• _Problem 1_: For the text on the journalist beating in Srinagar, say whether each statement agrees with it, answering yes or no and quoting the deciding words: (a) The incident took place on June 22. (b) Javid Malik writes for a Hindi daily. (c) The guards stopped beating Malik once his wife pleaded with them.
• _Problem 2_: Write out word for word the stretch of the text on the journalist beating in Srinagar from "The fact that" through "of selective indignation?".

• _Provided text_:
The fact that the alleged beating of a journalist in Srinagar by the security guards of state Agriculture Minister Ghulam Nabi Lone on June 22 made the headlines was surprising. The media fraternity in Kashmir have never been too bothered in the past by journalists getting thrashed. What was different this time? Was it some newfound unity or was it a case of selective indignation?
The incident occurred when Lone’s security guards became violent with senior journalist Javid Malik of the leading English daily, Greater Kashmir, during a fracas over his delay in giving way to the cavalcade. "As they were leaving, one of the guards passed lewd remarks at my wife. I chased the minister's motorcade to bring it to his notice," said Malik. The guards kept thrashing him despite his wife’s pleas.
Social media was full of condemnation and expressions of solidarity. Almost all the leading news agencies and newspapers, both national and local, gave prominent coverage to the incident. Undoubtedly, the use of force against a journalist is highly condemnable but I wonder why journalists experience solidarity and unity only when a prominent journalist is involved but not about others? Are the others ‘lesser’ journalists?

• _Stored items_:
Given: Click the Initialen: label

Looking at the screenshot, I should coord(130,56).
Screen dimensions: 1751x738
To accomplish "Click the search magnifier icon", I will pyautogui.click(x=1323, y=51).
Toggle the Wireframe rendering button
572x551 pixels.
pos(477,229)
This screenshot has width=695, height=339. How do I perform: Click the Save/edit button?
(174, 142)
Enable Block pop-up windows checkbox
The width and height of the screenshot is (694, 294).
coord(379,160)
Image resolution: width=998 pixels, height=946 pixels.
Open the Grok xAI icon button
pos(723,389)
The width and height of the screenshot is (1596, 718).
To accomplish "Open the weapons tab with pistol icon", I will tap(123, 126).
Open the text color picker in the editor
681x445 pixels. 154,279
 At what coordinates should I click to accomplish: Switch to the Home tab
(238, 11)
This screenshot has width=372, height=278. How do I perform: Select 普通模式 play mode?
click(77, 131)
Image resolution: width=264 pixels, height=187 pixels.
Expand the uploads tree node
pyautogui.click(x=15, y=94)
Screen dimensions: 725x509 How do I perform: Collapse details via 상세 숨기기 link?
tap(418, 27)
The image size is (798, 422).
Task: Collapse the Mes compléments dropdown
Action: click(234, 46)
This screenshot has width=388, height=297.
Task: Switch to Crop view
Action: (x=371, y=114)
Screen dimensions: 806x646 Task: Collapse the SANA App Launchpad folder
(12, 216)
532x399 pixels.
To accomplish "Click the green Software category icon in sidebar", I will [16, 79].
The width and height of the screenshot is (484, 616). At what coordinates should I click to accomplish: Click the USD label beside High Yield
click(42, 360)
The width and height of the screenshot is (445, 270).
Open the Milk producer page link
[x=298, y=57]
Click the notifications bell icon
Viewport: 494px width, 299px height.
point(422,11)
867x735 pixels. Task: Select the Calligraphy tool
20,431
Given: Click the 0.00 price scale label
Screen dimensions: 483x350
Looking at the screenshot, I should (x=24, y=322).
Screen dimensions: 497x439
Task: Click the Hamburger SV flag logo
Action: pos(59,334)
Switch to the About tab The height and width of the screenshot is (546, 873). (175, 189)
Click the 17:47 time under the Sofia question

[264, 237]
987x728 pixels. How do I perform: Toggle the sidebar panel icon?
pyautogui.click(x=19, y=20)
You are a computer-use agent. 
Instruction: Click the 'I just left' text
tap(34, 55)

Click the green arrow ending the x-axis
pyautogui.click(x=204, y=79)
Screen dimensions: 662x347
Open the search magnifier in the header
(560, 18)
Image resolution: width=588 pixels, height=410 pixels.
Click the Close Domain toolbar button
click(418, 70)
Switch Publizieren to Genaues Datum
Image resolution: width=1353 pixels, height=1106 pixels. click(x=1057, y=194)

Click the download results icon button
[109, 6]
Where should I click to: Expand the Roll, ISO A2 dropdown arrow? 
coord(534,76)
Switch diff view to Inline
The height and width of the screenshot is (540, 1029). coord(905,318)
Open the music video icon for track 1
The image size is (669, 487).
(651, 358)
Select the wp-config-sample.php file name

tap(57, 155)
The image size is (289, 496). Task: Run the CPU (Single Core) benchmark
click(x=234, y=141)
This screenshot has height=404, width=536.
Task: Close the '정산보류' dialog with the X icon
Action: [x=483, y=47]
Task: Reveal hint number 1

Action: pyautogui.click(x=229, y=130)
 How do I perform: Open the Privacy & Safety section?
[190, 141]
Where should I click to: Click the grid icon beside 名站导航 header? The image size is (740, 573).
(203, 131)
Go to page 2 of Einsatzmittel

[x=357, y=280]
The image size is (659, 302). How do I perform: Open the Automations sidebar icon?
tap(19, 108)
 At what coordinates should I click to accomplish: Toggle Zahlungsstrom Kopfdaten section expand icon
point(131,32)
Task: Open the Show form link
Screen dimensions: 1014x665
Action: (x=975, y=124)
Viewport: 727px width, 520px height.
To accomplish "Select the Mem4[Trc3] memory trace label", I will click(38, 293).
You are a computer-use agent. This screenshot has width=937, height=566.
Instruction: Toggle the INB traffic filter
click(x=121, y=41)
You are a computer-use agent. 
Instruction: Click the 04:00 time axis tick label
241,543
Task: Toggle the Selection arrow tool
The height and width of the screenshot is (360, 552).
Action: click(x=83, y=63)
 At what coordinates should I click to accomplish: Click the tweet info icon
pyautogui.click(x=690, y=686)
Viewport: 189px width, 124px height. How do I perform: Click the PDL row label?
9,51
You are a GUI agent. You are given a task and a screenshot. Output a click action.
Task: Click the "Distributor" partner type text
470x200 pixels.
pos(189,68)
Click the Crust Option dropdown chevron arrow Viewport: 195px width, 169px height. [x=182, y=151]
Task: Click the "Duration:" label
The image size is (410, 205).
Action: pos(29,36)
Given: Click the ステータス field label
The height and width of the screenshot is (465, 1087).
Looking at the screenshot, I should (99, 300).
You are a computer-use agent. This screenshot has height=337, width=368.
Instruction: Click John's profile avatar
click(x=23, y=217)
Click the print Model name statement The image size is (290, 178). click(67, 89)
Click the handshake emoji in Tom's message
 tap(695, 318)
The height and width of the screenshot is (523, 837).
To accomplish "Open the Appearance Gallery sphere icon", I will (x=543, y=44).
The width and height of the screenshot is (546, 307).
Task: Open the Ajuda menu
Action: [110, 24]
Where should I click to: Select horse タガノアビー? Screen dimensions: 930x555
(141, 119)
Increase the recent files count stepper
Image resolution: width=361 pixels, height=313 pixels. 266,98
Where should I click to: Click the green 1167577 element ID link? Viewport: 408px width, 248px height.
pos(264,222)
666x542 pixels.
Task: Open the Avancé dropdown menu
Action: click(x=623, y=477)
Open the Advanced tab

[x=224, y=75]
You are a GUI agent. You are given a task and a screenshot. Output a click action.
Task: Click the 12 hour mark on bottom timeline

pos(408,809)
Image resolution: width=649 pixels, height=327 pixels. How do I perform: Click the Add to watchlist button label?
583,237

• _Response box 1_:
(a) Yes: "on June 22"
(b) No: "senior journalist Javid Malik of the leading English daily, Greater Kashmir"
(c) No: "The guards kept thrashing him despite his wife’s pleas."

• _Response box 2_:
The fact that the alleged beating of a journalist in Srinagar by the security guards of state Agriculture Minister Ghulam Nabi Lone on June 22 made the headlines was surprising. The media fraternity in Kashmir have never been too bothered in the past by journalists getting thrashed. What was different this time? Was it some newfound unity or was it a case of selective indignation?